报告题目：On the study of limit cycles for a class of population models with time-varying factors

报告人：黄健沨教授，暨南大学

报告时间：2025年4月3日（周四）10:30-11:30

报告地点：20-306

报告摘要：In this talk, we introduce the study for a class of population models with time-varying factors, represented by one-dimensional piecewise smooth autonomous differential equations. We provide several derivative formulas in ``discrete'' form for the Poincar\'{e} map of such equations, and establish a criterion for the existence of limit cycles. These two tools, together with the known ones, are then combined in a preliminary procedure that can provide a simple and unified way to analyze the equations. As an application, we prove that a general model of single species with seasonal constant-yield harvesting can only possess at most two limit cycles, which improves the work of Xiao in 2016. We also apply our results to a general model described by the Abel equations with periodic step function coefficients, showing that its maximum number of limit cycles, is three. Finally, a population suppression model for mosquitos considered by Yu \& Li in 2020 and Zheng et al. in 2021 is studied using our approach.

报告人简介：黄健沨，中山大学理学博士，复旦大学博士后，现任职于暨南大学信息科学技术学院数学系，教授，博士生导师。研究方向为微分方程定性理论，目前主要关注微分系统的极限环及其衍生问题。在JDE、SIADS、DCDS-A等本领域的国际主流期刊发表论文20余篇。主持国家自然科学基金、广东省自然科学基金、中国博士后科学基金面向项目等项目。获2019广东省自然科学技术奖二等奖（排名第三）。

邀请人：戴燕飞

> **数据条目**
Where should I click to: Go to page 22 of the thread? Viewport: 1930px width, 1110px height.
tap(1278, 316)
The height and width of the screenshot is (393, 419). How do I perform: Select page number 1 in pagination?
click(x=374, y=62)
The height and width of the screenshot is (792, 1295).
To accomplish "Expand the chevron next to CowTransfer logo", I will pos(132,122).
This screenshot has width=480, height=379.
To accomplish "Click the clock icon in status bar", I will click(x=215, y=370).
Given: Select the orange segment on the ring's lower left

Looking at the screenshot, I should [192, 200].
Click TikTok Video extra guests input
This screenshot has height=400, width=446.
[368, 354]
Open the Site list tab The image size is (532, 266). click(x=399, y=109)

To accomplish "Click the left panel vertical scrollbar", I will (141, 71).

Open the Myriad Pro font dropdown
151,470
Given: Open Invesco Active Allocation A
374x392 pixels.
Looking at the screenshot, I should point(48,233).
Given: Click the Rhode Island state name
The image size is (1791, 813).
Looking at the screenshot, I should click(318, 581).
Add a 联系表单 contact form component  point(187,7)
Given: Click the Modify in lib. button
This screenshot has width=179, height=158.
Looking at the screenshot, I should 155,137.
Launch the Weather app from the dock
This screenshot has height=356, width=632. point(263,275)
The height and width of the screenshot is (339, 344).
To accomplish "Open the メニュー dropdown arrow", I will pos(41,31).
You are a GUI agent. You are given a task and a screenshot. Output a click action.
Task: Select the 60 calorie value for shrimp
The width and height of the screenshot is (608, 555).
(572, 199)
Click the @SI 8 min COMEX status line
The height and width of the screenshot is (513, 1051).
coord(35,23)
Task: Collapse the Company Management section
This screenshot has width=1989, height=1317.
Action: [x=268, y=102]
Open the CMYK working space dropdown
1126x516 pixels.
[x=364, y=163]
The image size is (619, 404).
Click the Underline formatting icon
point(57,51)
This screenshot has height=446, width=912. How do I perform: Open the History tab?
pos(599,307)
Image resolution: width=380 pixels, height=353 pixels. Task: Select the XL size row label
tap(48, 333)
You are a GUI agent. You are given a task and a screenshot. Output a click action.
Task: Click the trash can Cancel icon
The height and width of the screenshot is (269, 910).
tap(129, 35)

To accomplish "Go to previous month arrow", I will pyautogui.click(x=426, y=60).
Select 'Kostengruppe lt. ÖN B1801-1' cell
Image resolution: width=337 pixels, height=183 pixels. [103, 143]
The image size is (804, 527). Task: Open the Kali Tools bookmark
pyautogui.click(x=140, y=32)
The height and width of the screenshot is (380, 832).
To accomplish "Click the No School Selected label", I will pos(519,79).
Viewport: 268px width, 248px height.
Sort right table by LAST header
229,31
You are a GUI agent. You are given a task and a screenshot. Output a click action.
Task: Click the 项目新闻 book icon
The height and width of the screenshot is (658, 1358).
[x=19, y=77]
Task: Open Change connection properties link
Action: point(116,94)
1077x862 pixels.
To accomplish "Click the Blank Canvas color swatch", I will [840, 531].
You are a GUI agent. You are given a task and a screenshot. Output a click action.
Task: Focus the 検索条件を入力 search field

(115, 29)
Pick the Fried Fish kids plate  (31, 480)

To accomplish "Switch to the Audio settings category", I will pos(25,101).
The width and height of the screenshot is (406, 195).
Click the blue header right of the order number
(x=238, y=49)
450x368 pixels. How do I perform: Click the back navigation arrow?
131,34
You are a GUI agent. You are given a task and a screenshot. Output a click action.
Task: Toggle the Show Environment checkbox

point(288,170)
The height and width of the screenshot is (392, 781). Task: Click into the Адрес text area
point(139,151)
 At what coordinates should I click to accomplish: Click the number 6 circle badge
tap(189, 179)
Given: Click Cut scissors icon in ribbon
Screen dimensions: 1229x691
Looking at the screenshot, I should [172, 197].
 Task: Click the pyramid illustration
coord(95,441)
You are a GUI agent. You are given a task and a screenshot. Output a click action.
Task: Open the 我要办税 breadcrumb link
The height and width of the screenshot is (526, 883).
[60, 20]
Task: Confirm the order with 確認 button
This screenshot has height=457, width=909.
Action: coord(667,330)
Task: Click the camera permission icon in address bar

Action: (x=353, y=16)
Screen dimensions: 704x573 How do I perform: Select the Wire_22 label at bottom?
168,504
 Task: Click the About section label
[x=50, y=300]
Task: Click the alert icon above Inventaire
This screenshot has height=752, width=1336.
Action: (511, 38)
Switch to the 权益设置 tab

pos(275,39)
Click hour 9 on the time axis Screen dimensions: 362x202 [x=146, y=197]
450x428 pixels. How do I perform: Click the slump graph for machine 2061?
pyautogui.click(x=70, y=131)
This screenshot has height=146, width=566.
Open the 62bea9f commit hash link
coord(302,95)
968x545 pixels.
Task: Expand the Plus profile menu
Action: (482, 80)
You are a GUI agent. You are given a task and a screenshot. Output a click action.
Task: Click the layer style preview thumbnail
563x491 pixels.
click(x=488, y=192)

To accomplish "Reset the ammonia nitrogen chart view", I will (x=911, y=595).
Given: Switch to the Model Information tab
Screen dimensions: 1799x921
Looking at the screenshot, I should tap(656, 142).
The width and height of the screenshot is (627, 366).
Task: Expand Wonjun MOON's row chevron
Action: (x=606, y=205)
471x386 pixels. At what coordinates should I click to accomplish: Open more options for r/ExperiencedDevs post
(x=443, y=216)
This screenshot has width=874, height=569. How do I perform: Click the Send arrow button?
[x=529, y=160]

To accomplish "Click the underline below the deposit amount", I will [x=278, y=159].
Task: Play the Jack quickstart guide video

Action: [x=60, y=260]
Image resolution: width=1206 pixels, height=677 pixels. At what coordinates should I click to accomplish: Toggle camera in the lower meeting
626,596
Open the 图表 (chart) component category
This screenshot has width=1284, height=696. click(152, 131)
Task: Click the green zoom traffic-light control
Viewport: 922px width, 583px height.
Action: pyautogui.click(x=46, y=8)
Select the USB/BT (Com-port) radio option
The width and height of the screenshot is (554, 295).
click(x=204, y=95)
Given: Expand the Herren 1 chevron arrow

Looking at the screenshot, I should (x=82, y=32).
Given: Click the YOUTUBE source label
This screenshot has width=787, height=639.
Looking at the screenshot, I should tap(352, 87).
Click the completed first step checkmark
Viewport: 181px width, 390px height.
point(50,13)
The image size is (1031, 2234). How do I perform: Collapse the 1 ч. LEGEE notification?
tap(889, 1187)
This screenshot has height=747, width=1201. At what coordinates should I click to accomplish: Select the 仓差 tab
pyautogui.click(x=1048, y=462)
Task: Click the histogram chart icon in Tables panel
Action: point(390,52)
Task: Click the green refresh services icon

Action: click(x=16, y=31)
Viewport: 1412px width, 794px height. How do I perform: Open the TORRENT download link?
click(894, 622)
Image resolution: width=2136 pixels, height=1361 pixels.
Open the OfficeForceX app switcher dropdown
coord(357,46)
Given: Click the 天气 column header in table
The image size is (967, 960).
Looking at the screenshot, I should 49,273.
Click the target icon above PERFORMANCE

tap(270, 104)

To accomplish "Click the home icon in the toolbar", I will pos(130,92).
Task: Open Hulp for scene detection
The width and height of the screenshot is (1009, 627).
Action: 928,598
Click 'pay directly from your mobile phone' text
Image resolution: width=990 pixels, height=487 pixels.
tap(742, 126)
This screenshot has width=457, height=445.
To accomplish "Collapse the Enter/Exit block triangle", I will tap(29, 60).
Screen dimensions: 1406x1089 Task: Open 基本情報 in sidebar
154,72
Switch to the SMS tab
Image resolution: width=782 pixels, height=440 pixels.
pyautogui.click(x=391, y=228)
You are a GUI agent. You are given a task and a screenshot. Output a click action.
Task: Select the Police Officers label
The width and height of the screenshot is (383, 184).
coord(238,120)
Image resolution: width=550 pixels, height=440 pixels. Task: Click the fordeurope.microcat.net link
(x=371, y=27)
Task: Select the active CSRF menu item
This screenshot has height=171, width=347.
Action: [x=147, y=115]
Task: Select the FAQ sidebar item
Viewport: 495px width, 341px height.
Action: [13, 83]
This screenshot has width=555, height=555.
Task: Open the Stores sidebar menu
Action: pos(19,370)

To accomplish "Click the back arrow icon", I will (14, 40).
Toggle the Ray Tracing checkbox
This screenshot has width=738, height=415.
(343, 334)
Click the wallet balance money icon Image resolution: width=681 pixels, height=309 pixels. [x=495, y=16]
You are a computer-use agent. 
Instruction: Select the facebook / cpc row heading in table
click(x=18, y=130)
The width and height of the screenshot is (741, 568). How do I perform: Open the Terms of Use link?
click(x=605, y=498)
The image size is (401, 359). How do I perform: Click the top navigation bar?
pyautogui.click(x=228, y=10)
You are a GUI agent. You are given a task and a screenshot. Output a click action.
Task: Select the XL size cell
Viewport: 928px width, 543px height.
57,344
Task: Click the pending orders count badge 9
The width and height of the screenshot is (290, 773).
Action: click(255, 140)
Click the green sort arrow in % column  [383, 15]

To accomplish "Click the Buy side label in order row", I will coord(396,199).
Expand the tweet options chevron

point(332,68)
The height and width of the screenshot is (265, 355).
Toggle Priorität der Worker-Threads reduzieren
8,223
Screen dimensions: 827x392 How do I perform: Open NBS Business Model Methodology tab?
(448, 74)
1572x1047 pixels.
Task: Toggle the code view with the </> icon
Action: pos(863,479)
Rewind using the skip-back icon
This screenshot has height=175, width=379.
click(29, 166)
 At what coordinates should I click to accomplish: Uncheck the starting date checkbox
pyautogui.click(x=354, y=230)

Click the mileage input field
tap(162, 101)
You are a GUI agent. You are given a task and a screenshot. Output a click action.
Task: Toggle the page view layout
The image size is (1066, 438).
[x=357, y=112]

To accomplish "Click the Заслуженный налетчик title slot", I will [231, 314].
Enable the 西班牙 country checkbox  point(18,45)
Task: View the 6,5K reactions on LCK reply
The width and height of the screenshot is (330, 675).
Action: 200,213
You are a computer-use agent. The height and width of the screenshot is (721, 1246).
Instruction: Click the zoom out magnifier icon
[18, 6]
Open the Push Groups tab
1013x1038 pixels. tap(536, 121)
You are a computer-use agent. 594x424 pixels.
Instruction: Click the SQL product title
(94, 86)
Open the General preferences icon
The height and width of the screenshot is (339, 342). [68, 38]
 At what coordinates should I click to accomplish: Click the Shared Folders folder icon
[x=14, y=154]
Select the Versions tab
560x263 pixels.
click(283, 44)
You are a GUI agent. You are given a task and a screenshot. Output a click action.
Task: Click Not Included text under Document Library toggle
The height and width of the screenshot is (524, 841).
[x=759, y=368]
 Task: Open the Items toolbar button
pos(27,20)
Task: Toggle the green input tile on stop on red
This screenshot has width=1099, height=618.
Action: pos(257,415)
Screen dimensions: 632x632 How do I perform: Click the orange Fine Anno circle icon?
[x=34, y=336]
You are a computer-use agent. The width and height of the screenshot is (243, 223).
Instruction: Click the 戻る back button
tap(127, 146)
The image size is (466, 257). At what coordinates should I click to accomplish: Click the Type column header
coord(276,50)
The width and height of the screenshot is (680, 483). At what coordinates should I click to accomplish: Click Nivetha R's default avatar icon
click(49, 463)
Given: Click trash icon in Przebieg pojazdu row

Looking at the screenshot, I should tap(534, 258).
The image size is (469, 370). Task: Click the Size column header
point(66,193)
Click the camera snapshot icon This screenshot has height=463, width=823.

> **练习题目**
(a) 按照讲座通知的说法，报告人黄健沨是在哪所大学拿到理学博士的？
(b) 把讲座通知里从“报告人简介：黄健沨，中山大学”到“学技术奖二等奖（排名第三）。”的这一段一字不改地摘出来。

> **参考答案**
(a) 中山大学。

(b)
报告人简介：黄健沨，中山大学理学博士，复旦大学博士后，现任职于暨南大学信息科学技术学院数学系，教授，博士生导师。研究方向为微分方程定性理论，目前主要关注微分系统的极限环及其衍生问题。在JDE、SIADS、DCDS-A等本领域的国际主流期刊发表论文20余篇。主持国家自然科学基金、广东省自然科学基金、中国博士后科学基金面向项目等项目。获2019广东省自然科学技术奖二等奖（排名第三）。